In Afghanistan, the Taliban have asked female city government employees not to return to work.
The Kabul head of public awareness, Nematullah Barakzai, said women employees were asked to stay at home, which did not include employees of the Department of Education and Health. Washington Post.
However, the government will continue to pay their salaries until they bring a work policy for women in the country, Mr. Barakzai said.
This new Taliban decree confirms fears that women and their rights will be curtailed under Taliban rule. When the Taliban was in power in Afghanistan from 1996 to 2001, they implemented such drastic measures.
Since the Taliban captured Kabul in August, they have initially tried to portray a tolerant image, saying that women would be given equal rights “under Sharia law”.

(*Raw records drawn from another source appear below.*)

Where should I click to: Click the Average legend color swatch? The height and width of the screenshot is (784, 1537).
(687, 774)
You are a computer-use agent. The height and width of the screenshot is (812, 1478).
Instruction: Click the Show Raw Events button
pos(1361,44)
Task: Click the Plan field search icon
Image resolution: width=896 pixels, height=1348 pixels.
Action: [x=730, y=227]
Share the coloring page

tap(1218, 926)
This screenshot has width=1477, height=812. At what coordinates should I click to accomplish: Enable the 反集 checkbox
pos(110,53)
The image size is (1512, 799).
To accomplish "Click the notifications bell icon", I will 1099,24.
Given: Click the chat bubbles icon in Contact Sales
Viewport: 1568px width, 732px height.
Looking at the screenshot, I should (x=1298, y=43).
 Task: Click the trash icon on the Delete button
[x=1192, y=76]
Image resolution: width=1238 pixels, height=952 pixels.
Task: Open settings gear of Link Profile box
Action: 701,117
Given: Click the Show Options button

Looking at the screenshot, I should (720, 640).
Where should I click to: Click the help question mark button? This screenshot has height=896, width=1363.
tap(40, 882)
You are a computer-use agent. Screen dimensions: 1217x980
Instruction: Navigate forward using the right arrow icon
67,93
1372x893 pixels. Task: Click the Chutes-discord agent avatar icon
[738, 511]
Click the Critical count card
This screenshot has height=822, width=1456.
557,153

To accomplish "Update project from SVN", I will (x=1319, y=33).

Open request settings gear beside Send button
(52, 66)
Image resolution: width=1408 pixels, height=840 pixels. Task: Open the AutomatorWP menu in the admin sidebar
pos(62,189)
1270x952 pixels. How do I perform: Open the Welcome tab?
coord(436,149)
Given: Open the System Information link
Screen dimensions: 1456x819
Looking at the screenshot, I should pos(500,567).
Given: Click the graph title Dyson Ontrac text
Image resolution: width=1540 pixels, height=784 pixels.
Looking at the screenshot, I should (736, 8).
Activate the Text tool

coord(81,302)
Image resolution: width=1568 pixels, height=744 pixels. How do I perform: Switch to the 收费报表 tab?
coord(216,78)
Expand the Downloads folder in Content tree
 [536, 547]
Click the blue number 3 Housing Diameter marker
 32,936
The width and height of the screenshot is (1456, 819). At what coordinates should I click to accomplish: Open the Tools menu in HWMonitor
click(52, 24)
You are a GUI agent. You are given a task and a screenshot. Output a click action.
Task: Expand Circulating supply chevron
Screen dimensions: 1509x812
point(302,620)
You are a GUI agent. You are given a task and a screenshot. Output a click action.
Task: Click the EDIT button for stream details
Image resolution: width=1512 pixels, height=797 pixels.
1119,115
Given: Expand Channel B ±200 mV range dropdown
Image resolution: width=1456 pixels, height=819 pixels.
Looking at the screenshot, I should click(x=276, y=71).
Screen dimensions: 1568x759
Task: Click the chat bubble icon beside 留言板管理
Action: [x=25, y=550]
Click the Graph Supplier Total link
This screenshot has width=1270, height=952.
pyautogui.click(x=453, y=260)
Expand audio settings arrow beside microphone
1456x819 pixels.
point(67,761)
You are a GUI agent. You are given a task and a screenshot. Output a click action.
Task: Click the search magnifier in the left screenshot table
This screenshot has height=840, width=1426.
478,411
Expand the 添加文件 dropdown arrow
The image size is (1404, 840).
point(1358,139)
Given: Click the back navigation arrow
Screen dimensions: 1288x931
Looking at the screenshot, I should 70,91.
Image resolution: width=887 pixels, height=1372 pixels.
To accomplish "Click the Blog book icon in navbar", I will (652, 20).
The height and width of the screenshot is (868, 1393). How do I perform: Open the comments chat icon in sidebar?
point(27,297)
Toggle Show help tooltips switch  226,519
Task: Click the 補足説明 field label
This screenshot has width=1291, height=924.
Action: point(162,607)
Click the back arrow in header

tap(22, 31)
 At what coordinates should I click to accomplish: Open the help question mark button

The Taliban’s acting deputy prime minister, Abdul Salam Hanafi, said during his visit to Russia on Wednesday: “Women will also continue to work in police stations and passport offices.”
Spokesman Zabihullah Mujahid also said in August that “we assure the international community that there will be no discrimination against women, but of course, within our framework.”
Many women are protesting across the country demanding equal rights under the new Taliban regime. When the Taliban formed an interim government in early September, there were no women members in the cabinet.
Since the Taliban came to power, they have also imposed a dress code on women and restricted their movement in public places. To counter this decree, many Afghan women shared their photos on social media wearing traditional Afghan attire.
Taliban too Asked Universities to separate men and women into classes. Acting Minister of Higher Education Abdul Baqi Haqqani told the media that “co-education is against Sharia law.”